- _What is asked_:
Return the listing's lines exactly as they appear, starting at the first line of the listing and ending with the line that contains "pyautogui.click(x=601, y=148)", both included.
*** Listed records ***
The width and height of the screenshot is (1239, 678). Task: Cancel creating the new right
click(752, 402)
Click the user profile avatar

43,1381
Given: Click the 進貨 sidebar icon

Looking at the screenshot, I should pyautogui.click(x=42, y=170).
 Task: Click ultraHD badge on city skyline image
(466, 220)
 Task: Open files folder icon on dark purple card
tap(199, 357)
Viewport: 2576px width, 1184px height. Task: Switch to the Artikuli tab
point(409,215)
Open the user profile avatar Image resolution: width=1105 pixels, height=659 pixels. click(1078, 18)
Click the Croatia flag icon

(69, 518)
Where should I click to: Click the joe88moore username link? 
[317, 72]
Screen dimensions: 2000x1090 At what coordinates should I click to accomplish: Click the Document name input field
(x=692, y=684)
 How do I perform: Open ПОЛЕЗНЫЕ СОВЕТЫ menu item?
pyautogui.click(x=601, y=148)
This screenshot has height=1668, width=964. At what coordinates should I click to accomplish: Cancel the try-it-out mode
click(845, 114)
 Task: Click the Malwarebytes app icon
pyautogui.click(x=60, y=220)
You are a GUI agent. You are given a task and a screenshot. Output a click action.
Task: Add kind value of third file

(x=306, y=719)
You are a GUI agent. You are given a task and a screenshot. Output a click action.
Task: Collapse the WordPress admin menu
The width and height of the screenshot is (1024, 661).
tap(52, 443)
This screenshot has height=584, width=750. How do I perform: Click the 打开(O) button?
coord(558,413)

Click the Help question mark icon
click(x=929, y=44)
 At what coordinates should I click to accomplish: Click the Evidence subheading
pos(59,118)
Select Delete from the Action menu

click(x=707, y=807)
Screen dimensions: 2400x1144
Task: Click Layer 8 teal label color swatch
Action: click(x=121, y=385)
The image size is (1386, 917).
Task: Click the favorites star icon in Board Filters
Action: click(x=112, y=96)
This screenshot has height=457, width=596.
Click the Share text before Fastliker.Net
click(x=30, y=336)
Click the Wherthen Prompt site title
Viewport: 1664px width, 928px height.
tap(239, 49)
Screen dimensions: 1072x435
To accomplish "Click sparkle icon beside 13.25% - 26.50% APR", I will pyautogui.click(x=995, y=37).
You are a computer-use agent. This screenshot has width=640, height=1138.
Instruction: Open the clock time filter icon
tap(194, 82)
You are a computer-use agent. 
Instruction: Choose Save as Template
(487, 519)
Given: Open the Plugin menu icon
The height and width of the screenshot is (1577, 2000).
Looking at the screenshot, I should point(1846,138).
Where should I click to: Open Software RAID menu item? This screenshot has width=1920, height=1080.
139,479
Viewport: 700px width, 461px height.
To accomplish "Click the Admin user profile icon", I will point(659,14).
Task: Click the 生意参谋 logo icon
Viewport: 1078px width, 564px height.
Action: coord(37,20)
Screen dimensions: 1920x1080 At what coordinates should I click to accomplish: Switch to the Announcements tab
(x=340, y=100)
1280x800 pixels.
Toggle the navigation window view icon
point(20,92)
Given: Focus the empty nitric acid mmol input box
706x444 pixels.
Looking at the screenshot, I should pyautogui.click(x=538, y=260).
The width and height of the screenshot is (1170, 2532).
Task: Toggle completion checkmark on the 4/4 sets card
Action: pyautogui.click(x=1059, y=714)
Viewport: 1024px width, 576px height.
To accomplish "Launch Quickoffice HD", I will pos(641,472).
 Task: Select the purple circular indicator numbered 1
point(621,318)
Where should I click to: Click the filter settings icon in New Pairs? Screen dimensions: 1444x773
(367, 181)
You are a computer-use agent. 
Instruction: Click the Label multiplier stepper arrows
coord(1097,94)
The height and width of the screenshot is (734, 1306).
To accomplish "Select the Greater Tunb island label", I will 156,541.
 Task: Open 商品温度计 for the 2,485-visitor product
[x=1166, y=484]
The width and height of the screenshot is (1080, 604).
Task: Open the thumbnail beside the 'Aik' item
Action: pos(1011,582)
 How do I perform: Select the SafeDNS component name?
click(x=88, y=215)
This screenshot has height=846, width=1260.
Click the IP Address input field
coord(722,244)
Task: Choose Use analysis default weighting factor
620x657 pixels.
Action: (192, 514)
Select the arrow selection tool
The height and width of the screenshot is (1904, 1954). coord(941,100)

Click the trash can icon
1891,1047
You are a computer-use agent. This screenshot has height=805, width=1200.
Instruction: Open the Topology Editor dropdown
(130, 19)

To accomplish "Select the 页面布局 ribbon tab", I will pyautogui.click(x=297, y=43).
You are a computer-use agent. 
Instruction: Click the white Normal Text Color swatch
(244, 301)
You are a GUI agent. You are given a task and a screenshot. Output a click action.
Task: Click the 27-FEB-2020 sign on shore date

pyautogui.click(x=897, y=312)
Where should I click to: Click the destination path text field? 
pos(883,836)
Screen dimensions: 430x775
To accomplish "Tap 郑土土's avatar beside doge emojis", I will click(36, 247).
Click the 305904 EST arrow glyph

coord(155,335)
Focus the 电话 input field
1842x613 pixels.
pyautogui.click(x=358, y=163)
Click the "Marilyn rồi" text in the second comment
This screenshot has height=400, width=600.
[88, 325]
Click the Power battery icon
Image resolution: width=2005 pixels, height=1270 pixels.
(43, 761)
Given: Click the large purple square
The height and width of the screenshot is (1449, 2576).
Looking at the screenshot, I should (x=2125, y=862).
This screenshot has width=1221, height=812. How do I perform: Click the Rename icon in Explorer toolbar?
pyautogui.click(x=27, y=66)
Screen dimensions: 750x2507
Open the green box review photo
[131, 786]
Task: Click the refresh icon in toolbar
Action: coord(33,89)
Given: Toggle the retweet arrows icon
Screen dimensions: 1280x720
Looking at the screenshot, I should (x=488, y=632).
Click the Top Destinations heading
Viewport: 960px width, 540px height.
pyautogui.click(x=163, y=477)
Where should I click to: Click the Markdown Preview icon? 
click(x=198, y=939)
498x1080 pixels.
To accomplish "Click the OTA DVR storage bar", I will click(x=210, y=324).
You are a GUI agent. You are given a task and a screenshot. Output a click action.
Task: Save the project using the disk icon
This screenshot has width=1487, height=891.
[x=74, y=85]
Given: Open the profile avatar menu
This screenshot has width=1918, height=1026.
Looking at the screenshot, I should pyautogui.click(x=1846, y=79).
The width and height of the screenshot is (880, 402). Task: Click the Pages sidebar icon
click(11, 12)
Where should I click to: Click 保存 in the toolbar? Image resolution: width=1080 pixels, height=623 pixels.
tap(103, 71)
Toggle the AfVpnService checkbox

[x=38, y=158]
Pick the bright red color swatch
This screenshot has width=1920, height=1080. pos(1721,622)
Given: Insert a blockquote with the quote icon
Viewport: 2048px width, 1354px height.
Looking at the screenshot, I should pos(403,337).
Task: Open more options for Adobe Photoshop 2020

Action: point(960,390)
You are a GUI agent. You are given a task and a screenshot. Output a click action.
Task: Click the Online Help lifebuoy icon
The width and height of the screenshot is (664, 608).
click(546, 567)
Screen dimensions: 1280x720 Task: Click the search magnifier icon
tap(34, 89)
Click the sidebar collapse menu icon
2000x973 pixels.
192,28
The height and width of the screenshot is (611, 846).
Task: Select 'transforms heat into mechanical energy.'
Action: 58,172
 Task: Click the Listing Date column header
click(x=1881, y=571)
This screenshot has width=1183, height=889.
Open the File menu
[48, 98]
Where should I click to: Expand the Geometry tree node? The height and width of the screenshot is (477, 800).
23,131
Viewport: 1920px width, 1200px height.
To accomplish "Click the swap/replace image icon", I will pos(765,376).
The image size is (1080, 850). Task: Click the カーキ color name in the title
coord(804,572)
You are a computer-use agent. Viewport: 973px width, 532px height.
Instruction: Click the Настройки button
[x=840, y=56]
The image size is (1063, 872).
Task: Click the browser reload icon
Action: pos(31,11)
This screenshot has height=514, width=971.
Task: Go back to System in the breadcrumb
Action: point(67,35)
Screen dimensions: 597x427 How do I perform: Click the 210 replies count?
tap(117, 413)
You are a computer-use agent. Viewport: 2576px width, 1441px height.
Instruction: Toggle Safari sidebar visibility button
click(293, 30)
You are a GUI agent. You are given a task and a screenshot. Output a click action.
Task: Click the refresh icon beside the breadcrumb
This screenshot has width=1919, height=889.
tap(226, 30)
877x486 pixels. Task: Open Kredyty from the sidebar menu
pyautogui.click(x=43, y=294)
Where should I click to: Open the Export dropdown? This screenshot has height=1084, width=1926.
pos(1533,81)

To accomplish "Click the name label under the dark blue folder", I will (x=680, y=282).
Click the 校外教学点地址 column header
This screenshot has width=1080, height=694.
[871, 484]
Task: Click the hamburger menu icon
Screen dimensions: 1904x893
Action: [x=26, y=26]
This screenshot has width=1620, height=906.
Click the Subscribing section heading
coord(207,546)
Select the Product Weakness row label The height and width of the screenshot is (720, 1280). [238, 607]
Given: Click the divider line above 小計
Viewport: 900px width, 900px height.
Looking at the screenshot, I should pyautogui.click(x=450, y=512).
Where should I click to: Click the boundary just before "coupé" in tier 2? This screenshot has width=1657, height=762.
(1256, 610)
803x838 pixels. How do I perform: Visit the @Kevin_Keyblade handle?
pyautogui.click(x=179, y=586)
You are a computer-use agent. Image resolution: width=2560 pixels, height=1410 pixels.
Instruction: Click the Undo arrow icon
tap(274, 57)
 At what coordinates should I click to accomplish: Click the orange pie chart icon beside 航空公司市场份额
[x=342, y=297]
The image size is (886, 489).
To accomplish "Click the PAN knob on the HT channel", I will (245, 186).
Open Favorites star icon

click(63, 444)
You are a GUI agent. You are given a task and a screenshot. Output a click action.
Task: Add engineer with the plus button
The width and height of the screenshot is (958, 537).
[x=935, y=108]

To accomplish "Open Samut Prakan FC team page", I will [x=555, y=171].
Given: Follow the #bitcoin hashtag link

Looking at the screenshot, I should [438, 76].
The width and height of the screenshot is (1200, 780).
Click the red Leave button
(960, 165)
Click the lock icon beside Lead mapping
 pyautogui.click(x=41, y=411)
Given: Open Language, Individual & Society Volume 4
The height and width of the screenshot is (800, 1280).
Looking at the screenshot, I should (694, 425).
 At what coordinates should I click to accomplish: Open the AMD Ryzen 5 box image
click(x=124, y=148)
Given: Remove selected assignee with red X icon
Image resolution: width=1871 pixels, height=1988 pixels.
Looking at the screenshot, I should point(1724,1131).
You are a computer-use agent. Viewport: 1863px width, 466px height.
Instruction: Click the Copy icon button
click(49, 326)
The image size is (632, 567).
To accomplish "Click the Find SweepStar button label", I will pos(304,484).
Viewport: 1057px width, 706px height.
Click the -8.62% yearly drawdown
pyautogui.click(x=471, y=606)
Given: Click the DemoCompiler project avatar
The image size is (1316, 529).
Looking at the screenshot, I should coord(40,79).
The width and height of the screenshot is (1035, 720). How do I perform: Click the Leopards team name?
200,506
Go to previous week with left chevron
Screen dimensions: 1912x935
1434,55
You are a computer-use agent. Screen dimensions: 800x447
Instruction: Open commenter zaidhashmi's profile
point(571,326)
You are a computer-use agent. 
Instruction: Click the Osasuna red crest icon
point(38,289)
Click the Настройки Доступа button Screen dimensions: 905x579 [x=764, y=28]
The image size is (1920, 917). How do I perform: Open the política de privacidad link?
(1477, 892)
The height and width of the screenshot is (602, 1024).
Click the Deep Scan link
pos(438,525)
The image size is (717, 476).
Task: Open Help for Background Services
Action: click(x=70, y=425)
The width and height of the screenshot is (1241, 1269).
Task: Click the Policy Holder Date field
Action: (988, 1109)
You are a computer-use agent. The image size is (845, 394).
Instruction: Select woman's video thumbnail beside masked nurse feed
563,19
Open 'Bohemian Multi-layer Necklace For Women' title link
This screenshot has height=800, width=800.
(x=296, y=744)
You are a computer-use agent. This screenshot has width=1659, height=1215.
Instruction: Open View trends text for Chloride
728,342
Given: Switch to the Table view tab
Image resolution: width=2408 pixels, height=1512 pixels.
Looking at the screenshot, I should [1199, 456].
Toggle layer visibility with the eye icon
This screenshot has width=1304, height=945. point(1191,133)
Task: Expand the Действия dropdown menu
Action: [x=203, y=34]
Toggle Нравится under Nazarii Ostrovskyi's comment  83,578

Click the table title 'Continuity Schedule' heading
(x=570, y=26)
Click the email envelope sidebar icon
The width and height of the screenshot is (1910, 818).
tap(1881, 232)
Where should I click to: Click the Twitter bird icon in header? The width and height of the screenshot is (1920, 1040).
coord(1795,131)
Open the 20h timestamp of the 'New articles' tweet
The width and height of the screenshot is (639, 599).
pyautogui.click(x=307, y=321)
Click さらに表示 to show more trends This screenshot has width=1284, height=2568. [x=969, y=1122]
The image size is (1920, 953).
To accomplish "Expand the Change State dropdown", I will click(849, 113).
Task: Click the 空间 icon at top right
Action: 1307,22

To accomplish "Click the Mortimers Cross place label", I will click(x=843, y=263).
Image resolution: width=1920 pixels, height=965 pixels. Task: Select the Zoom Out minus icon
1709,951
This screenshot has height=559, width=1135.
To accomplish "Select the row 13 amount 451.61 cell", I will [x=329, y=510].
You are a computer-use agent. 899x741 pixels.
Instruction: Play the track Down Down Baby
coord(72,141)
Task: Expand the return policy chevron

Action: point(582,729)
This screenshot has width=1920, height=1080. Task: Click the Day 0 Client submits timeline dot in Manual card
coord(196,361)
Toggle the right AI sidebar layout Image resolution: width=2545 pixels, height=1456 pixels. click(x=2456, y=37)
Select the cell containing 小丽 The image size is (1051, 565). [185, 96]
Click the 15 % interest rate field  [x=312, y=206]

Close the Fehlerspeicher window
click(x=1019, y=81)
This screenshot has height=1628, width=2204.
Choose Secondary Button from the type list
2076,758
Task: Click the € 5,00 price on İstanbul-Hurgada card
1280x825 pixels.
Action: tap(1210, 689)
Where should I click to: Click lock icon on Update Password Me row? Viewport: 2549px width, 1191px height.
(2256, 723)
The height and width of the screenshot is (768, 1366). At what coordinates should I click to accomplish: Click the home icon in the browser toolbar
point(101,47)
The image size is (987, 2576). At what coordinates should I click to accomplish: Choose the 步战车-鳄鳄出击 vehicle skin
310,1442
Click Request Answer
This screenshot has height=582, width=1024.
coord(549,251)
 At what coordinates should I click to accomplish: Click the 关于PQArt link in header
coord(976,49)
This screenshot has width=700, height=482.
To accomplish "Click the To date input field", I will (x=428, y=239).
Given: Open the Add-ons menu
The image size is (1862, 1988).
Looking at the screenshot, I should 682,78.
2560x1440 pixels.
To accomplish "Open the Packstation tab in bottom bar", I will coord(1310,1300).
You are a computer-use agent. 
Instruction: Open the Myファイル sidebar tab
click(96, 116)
***
- _Expected output_:
The width and height of the screenshot is (1239, 678). Task: Cancel creating the new right
click(752, 402)
Click the user profile avatar

43,1381
Given: Click the 進貨 sidebar icon

Looking at the screenshot, I should pyautogui.click(x=42, y=170).
 Task: Click ultraHD badge on city skyline image
(466, 220)
 Task: Open files folder icon on dark purple card
tap(199, 357)
Viewport: 2576px width, 1184px height. Task: Switch to the Artikuli tab
point(409,215)
Open the user profile avatar Image resolution: width=1105 pixels, height=659 pixels. click(1078, 18)
Click the Croatia flag icon

(69, 518)
Where should I click to: Click the joe88moore username link? 
[317, 72]
Screen dimensions: 2000x1090 At what coordinates should I click to accomplish: Click the Document name input field
(x=692, y=684)
 How do I perform: Open ПОЛЕЗНЫЕ СОВЕТЫ menu item?
pyautogui.click(x=601, y=148)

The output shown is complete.